BRASIL SERÁ BENEFICIADO NO ACORDO DO GATT

As exportações de metais, produtos agrícolas, como café, chá, cacau e açúcar, e de óleos vegetais são as principais áreas em que o Brasil será beneficiado pelo acordo da Rodada Uruguai de liberação comercial que será assinado nesta semana em Marrakesh, no Marrocos. A conclusão é de um estudo do Acordo Geral de Tarifas e Comércio (GATT), divulgado ontem, que estima um ganho anual de US$235 bilhões no comércio mundial, em 10 anos, e uma expansão de US$755 bilhões de mercadorias com o novo acordo. O estudo do GATT faz pela primeira vez um balanço detalhado da Rodada Uruguai, baseado nas ofertas efetivas de reduções de tarifas concluídas no último dia 15 de março.
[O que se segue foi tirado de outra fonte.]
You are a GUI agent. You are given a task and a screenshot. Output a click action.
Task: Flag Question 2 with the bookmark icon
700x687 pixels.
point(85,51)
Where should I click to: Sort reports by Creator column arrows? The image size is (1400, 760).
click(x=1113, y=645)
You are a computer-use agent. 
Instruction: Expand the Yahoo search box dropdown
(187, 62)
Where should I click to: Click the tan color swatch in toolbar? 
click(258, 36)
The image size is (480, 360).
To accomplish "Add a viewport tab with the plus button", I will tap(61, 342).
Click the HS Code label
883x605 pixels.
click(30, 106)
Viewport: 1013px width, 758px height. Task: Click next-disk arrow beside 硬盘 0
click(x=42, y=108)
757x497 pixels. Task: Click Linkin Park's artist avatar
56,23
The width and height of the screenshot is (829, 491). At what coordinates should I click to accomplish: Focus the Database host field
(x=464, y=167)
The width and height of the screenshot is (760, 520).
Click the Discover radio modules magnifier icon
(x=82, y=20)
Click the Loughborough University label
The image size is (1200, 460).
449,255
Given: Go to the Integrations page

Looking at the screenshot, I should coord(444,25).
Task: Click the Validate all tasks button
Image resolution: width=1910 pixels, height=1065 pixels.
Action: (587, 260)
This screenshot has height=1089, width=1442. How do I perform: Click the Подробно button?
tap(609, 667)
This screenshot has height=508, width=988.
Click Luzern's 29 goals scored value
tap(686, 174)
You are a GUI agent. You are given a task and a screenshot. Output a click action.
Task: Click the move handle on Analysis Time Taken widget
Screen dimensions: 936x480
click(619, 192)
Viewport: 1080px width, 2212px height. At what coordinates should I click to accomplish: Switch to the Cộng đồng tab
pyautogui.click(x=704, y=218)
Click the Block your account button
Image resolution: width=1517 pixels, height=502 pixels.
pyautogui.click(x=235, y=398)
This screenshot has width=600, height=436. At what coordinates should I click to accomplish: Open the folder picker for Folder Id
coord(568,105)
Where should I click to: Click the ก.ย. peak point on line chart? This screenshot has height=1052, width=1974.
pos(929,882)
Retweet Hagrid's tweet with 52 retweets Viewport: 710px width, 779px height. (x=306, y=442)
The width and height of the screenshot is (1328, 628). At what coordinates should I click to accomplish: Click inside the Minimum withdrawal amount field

As conclusões gerais são bastante positivas, embora, como tenha lembrado ontem o diretor-geral do GATT, Peter Sutherland, a assinatura da Rodada seja apenas "o fim do começo", já que sua implementação depende da cooperação entre os 123 países participantes por um período que vai, em alguns casos como o dos têxteis, até os próximos 10 anos. A conta global sobre o ganho da renda mundial com a Rodada a partir do ano 2005, quando todos os acertos específicos estiverem concluídos, é mais otimista do que um estudo anterior do Banco Mundial (BIRD)-- ganho de US$213 bilhões ao ano a partir de 2003-- e mais pessimista do que o da Organização para a Cooperação e o Desenvolvimento Econômico (OCDE)-- US$274 bilhões a partir de 2002. É, de todo modo, o mais acurado por trabalhar com os resultados finais para tarifas de bens. Todos eles, de todo modo, subestimam o impacto real, já que nem tentam calcular qual o impacto da abertura do setor de serviços (GM).